The amount of state support Texas’ health-related institutions receive will always seem small compared to the net revenues of their affiliated practice plans, research funding, and other sources of revenue. Still state support is significant, and given the state’s desperate need to gain more primary care physicians for the sake of its citizens, its economy, and for the hope of controlling escalating health care costs, medical schools should be expected to produce an appropriate mix of specialist and primary care physicians. Of course medical schools can’t force medical students to pursue primary care careers, but the state could implement incentives to encourage schools to counteract the “hidden curriculum.”
In the upcoming legislative session, TAFP will propose a series of incentives and related structural reforms intended to facilitate a more rational and predictable physician workforce. Those policy reforms are common sense, straightforward, and evidence-based. They have been vetted by Texas’ top policy experts, medical educators, business leaders, and a wide range of health professionals.
First, the Legislature will be urged to increase the number of primary care physicians practicing in Texas by restoring funding to family medicine and primary care residency training programs, and by creating incentives for the development of new training programs based in community clinics, such as federally qualified health centers. Next, lawmakers should target the state’s investment in medical education to get a better return by creating incentives for medical schools to produce the primary care physician workforce Texas demonstrably and urgently needs. Finally, the state can recruit primary care physicians to practice in underserved communities by recommitting to the promise of physician education loan repayment.

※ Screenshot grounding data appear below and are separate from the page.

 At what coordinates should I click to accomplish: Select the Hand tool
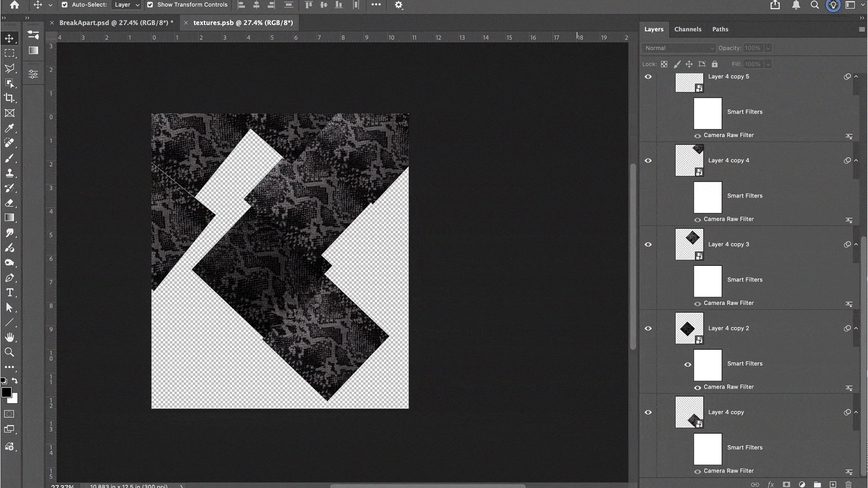9,337
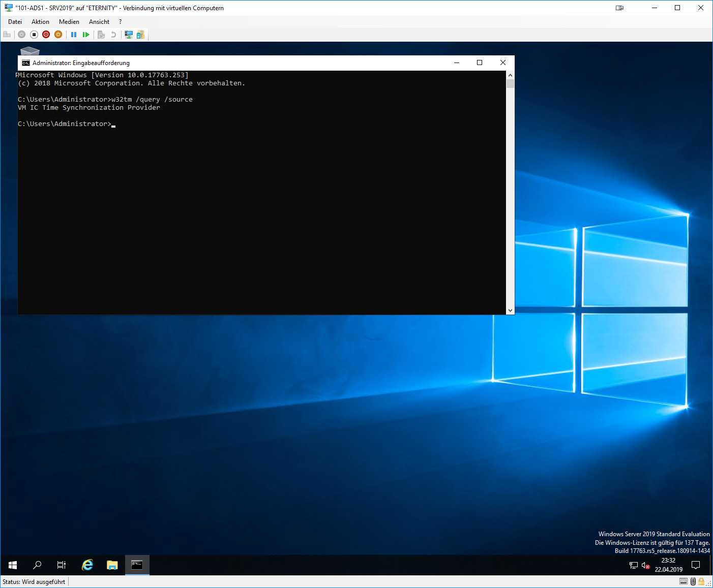The image size is (713, 588).
Task: Pause the virtual machine
Action: tap(74, 35)
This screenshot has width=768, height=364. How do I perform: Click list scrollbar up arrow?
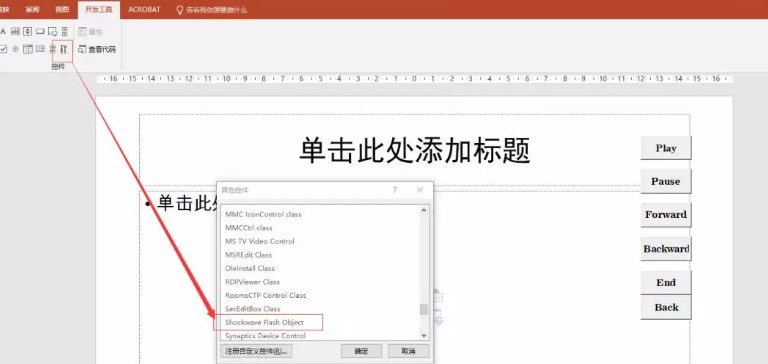[424, 210]
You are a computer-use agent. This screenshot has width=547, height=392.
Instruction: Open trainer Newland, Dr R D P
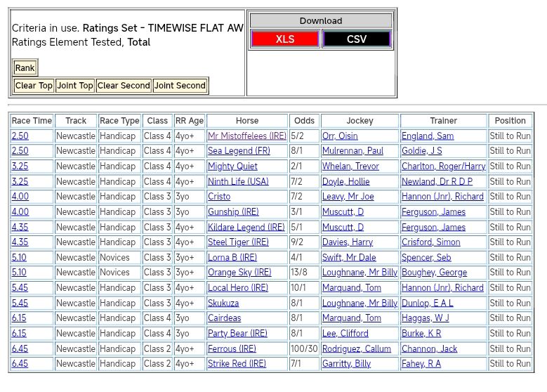(437, 182)
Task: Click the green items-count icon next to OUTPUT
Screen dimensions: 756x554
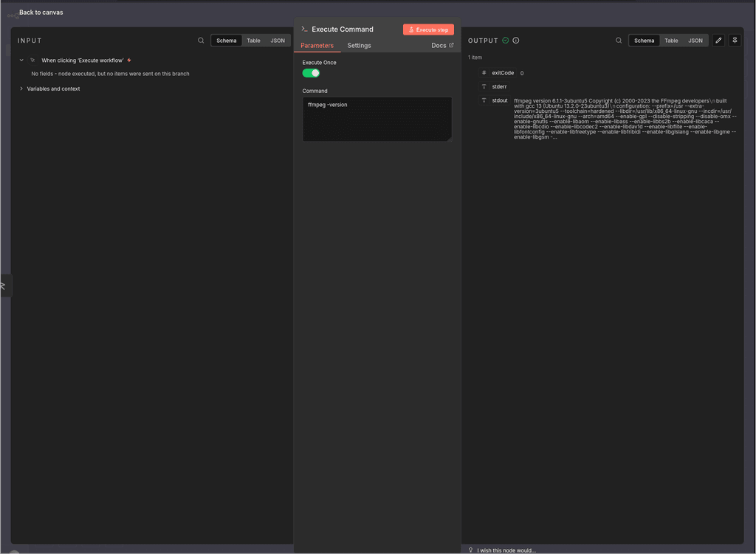Action: pyautogui.click(x=506, y=41)
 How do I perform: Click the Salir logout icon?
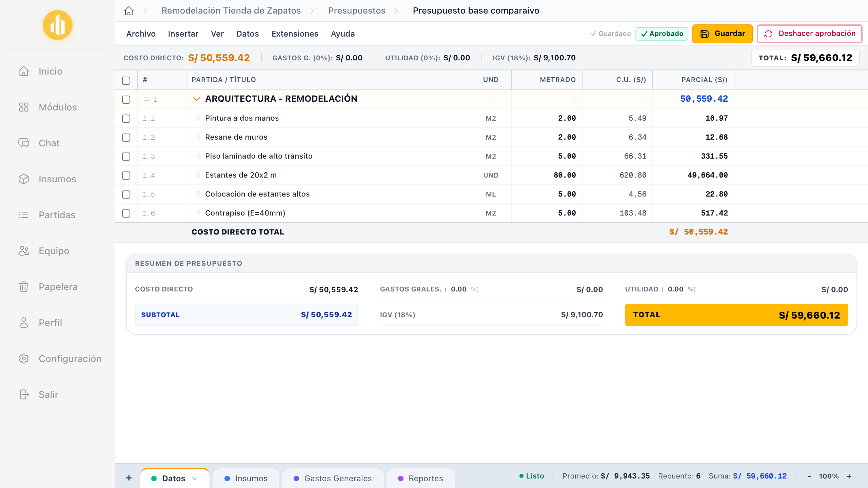tap(24, 394)
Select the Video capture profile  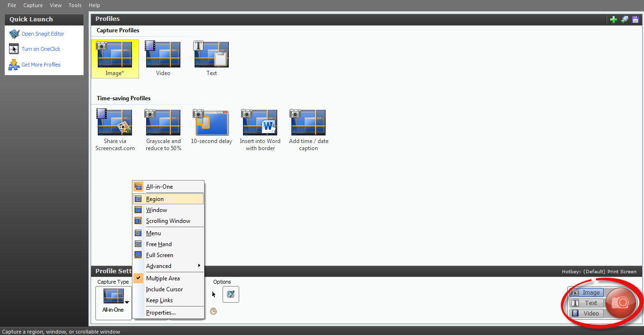(x=163, y=58)
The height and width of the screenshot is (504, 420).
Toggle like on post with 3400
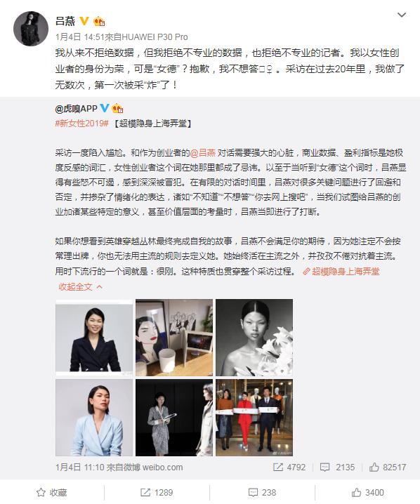coord(367,493)
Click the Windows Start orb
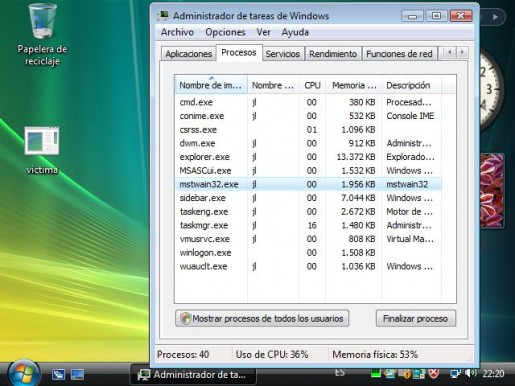Viewport: 515px width, 386px height. coord(23,374)
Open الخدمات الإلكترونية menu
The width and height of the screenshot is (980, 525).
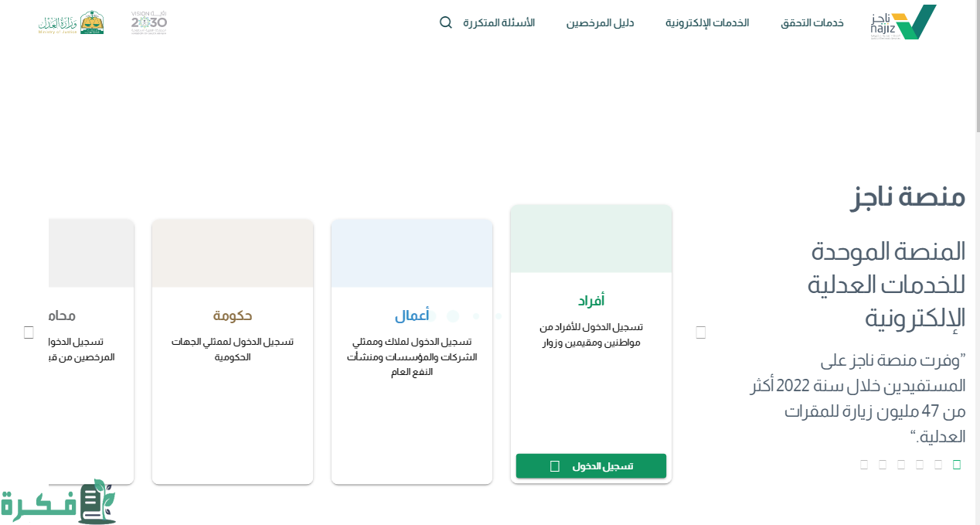pos(707,22)
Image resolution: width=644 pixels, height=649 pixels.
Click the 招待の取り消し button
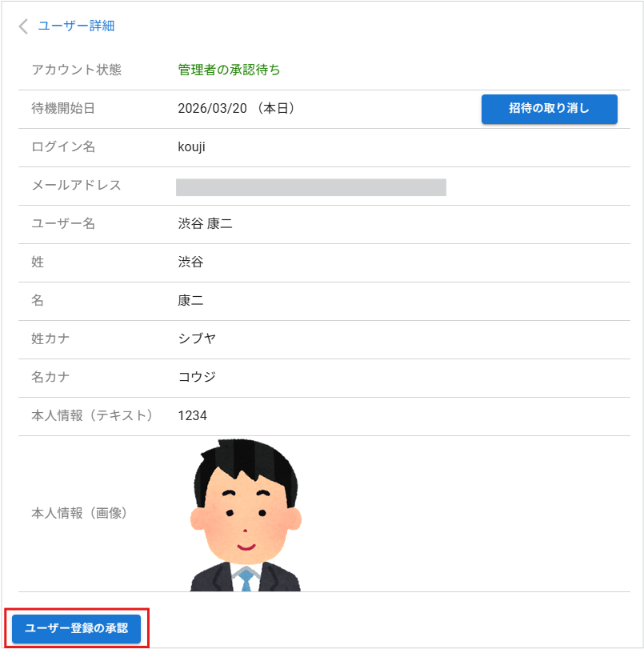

“Together, these initiatives constitute a bold set of strategies to grow and improve Texas’ primary care physician workforce and to increase access to primary care services for Texans across the state,” Fiesinger says. “With a robust primary care physician workforce, we can ensure Texas’ patients will receive the right care at the right time for the right price.”
Fast facts
Texas health rankings
When compared with other states, Texas ranks near the bottom in many determinants of health—from behaviors and community factors to public policies and clinical care—which are reflected in poor health outcomes. Consider these 2011 rankings:
DETERMINANT | RANKING |
Obesity (percent of adult population) | 42 |
Lack of health insurance (percent without health insurance) | 50 |
Early prenatal care (percent with visit during the first trimester) | 50 |
Primary care physicians (per 100,000 population) | 42 |
Preventable hospitalizations (number per 1,000 Medicare enrollees) | 36 |
Diabetes (percent of adult population) | 34 |
Cardiovascular deaths | 30 |
Source: America’s Health Rankings 2011, United Health Foundation
The economic impact of chronic disease
Experts predict that the combined effect of treatment costs and lost productivity from chronic disease will cost the Texas economy $187 billion in 2013. This figure balloons to $332 billion by 2023.
Source: An Unhealthy America: The Economic Burden of Chronic Disease, Milken Institute, October 2007
The primary care solution
The addition of primary care physicians in a population results in better overall health outcomes for all patients.
- An increase of one primary care physician per 10,000 population (about a 20 percent increase) was associated with a 6 percent decrease in all-cause mortality and about a 3 percent decrease in infant, low-birth-weight, and stroke mortality.
- For total mortality, an increase of one primary care physician per 10,000 population was associated with a reduction of 34.6 deaths per 100,000 population at the state level.
- Lower primary care physician supply and higher specialty-to-population ratios were associated with higher overall age-adjusted mortality, mortality from heart disease, mortality from cancer, neonatal mortality, life span, and low-birth-weight ratios.